Breast cancers can look and behave very differently. Understanding why and how they do so is key to designing more tailored therapies for patients and sparing them unnecessary treatments.

In a new study published by the Journal of Pathology, Dr Matt Smalley from Cardiff University treads new ground in exploring what drives breast cancers to look and behave so differently from one another.

"The ultimate aim of this research is to be able to take a more personalised approach to medicine," said Dr Smalley from Cardiff University's European Cancer Stem Cell Research Institute. "We hope that in doing so, patients get the therapy best suited to their variety of breast cancer and avoid unnecessary treatment.

"To understand what might be influencing the differences between individual breast cancers, we have used two different genetically modified mouse models in which breast cancers originate in different cell types in each model, by means of a genetic 'trick'," he explained.

"In one part of the study, we created the same cancer-predisposing genetic errors in each of the two cell types. In another part, we created different genetic errors in the same cell type. We then asked whether the tumour types which occurred varied more strongly in their appearance depending on the cells in which they developed, or the genetic errors that caused the cancers, or both."

Dr Smalley continued: "We found that for cells originating in one of the cell types, so-called 'basal' cells, the cancers appeared the same no matter the genetic error, suggesting that in this case the cell of origin was dominant in determining how the cancer formed. However, the cancers that appeared from this cell type resembled a very rare form of human breast cancer, so these cells are probably not relevant to the majority of human cases.
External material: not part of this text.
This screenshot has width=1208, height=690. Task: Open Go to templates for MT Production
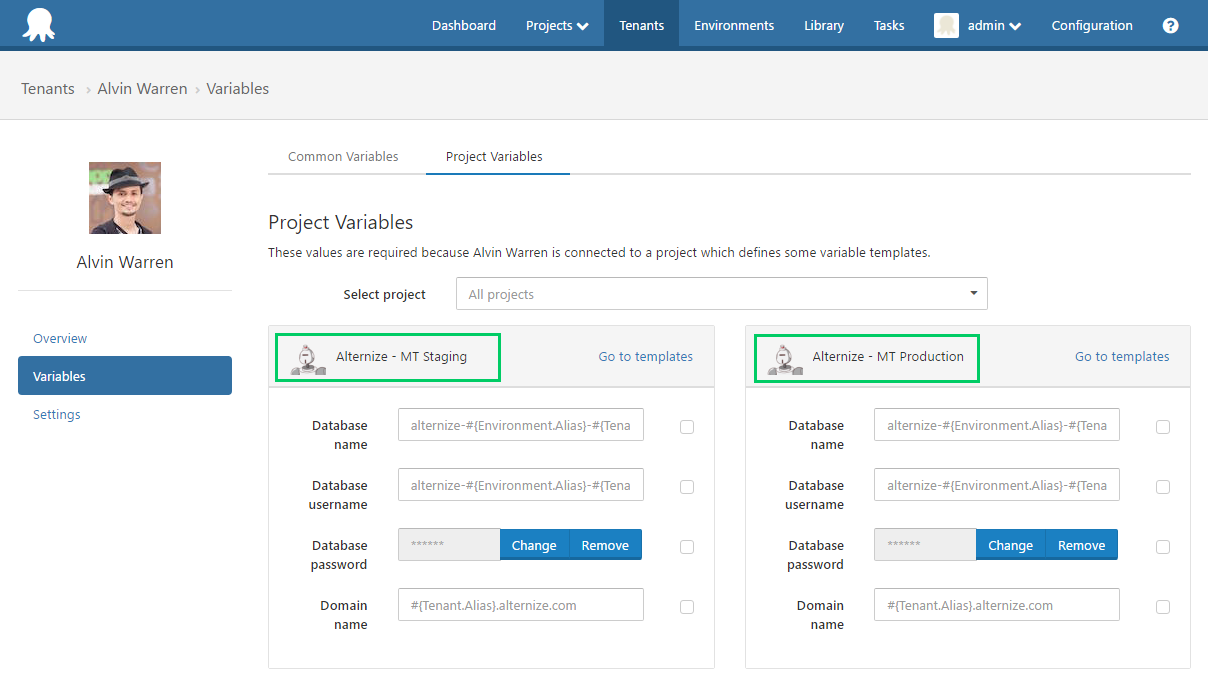coord(1122,356)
"In contrast, for tumours originating in so-called 'estrogen receptor negative luminal cells', the appearance of the cancers varied depending on the genetic errors used to generate them.
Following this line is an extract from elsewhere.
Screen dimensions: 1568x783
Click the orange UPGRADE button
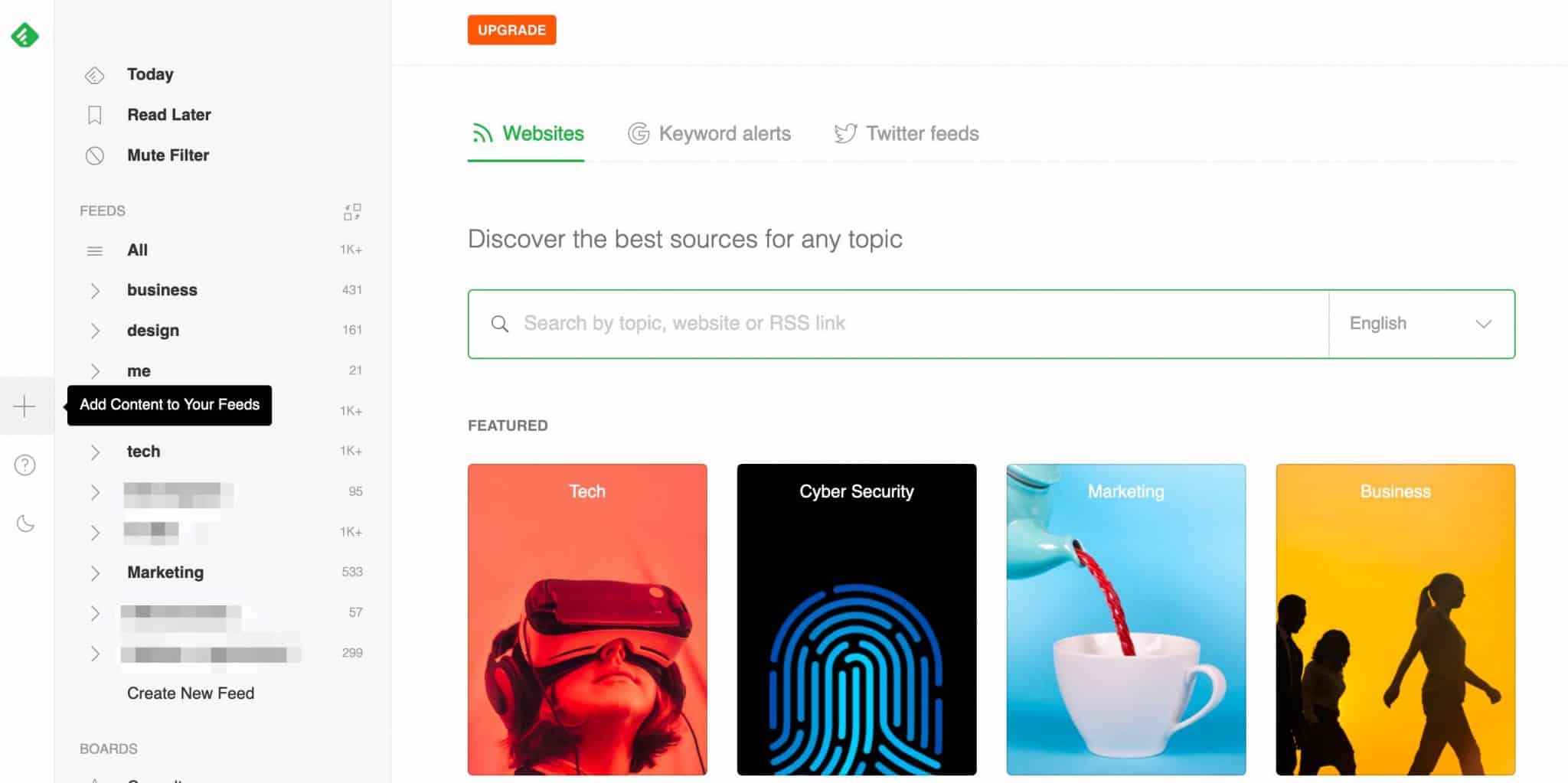tap(511, 30)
"Remarkably, some of the cancers that formed resembled common human breast cancer types including both estrogen receptor negative and positive disease. We had previously shown this cell type to be the likely origin of Brca1-associated and other aggressive estrogen receptor negative breast cancers.
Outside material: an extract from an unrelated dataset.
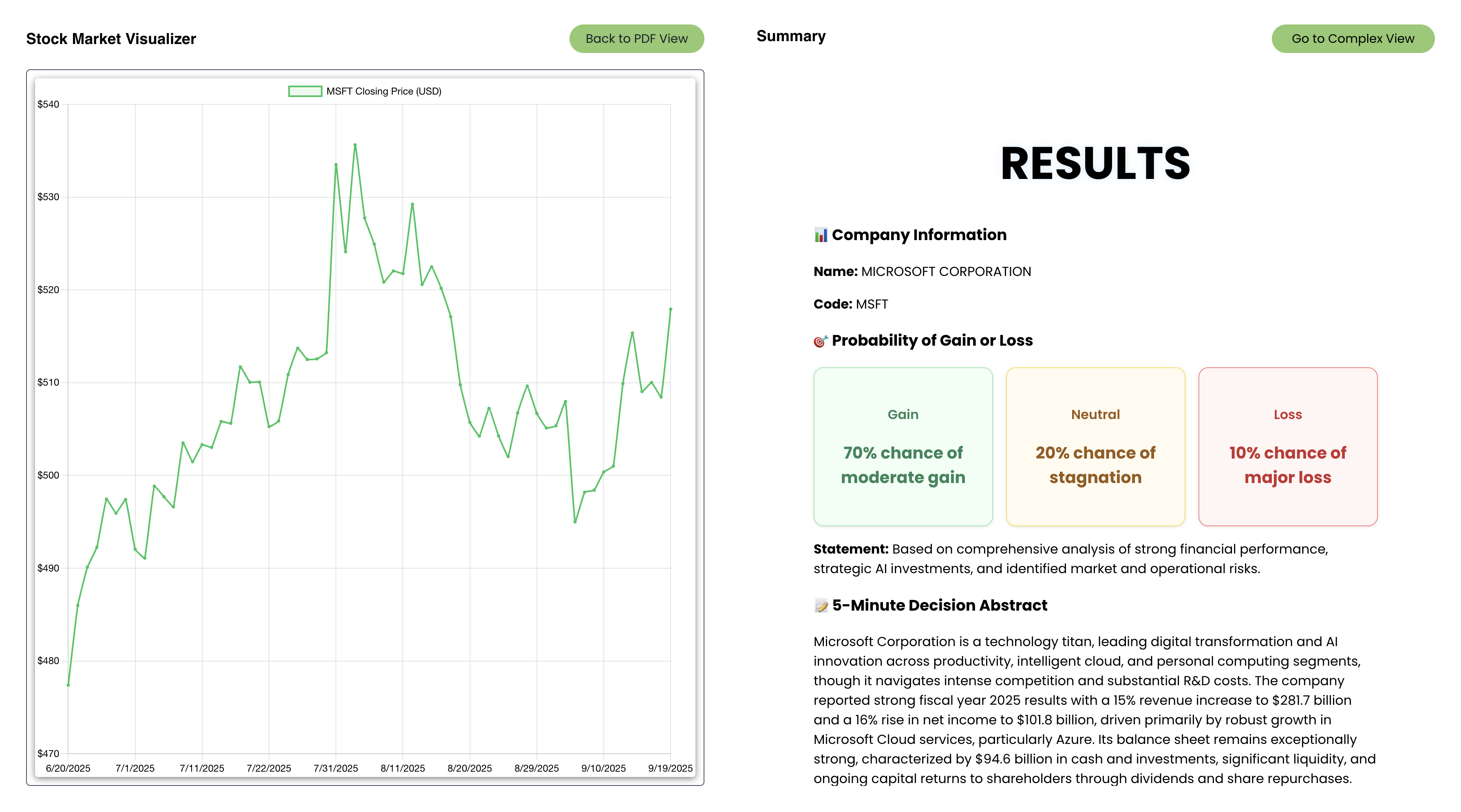Click the chart's highest peak data point
This screenshot has height=812, width=1461.
(355, 145)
"Our findings now suggest the same cells are also the origin of aggressive estrogen receptor positive cancers as well. These results add to our understanding of the origins of breast cancer diversity and emphasise the importance of understanding the biology of this cell type to better understand how breast cancer develops."

The research, spearheaded by Dr Smalley from the European Cancer Stem Cell Research Institute at Cardiff University and conducted in collaboration with colleagues from Spain, Brazil and the UK, was funded by Breakthrough Breast Cancer and Cancer Research UK.

Richard Francis, Senior Manager Research Insight at Breakthrough Breast Cancer, said: "Understanding the biology of breast cancer is essential for the future development of new ways to treat and prevent this disease.

"We know that breast cancer is a mixture of many different subtypes and this work goes towards explaining how these arise. Ultimately this information will help the development of precision medicine, where each patient receives the treatment that will benefit them."

Nell Barrie, Senior Science Information Manager at Cancer Research UK, said: "Our scientists have already helped re-define how we view cancer - showing that breast cancer is at least 10 different diseases, each with its own molecular fingerprint and weak spots. This research takes us one step closer to understanding why we see so much diversity in breast cancer, and will help expose each cancer's weakness so we can develop more effective and kinder treatments."

"The hope is that this paper will become a standard work of reference for mouse breast cancer research as there is currently no other benchmark for this type of work," concluded Dr Smalley. "It shows the quality of output from the European Cancer Stem Cell Research Institute as world leaders in analysis of mouse tumour models."